STATED TASK: Copy the passage of the Malmi Airport press release between "Press release, 8" and "future aviation services.", inclusive, reproducing it word for word.

PAGE EXCERPT:

------------

Press release, 8 February 2017
A legislative initiative to preserve Helsinki-Malmi Airport, listed among the 7 Most Endangered heritage sites in Europe in 2016 by Europa Nostra and the European Investment Bank Institute, was presented today to the Speaker of Parliament Maria Lohela. The Lex Malmi initiative, signed by more than 56.000 people, proposes an expropriation of Malmi Airport from the City of Helsinki by the State of Finland. With this expropriation the State would secure the air connections between the capital region and the provinces. In addition, the airport would serve as a center of development for future aviation services.
The initiative is based on Helsinki-Malmi Airport’s remarkable significance to culture and infrastructure which goes beyond municipal interests. Not only is the airport a built cultural environment of national importance and one of the 7 Most Endangered heritage sites in Europe, but it also plays a central role in the accessibility of provincial regions and of Finland itself. The development of the whole country and its business life are supported by functional, uncongested air connections between the regions.

------------

DATA SECTION:
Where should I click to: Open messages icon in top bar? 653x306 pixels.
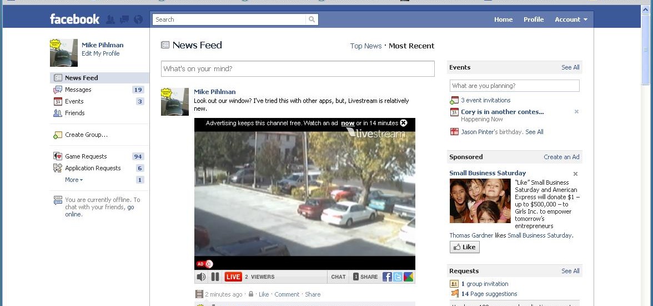(124, 19)
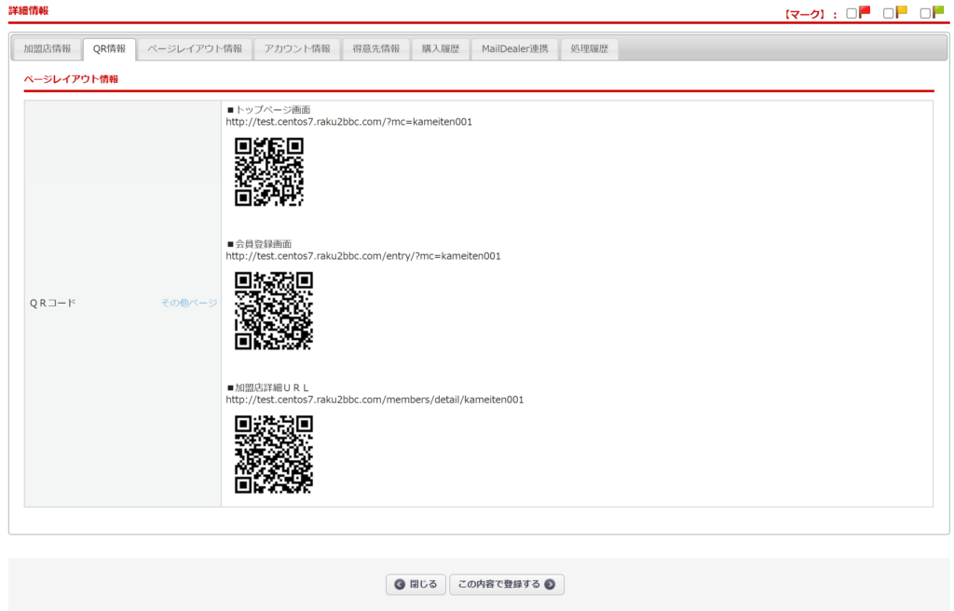Click the red flag icon
The height and width of the screenshot is (611, 954).
(x=865, y=12)
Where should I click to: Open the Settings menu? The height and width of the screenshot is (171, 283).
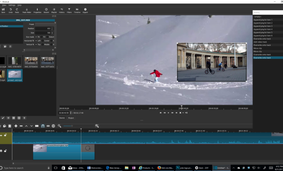pos(12,5)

------------

SOLUTION:
Press release, 8 February 2017
A legislative initiative to preserve Helsinki-Malmi Airport, listed among the 7 Most Endangered heritage sites in Europe in 2016 by Europa Nostra and the European Investment Bank Institute, was presented today to the Speaker of Parliament Maria Lohela. The Lex Malmi initiative, signed by more than 56.000 people, proposes an expropriation of Malmi Airport from the City of Helsinki by the State of Finland. With this expropriation the State would secure the air connections between the capital region and the provinces. In addition, the airport would serve as a center of development for future aviation services.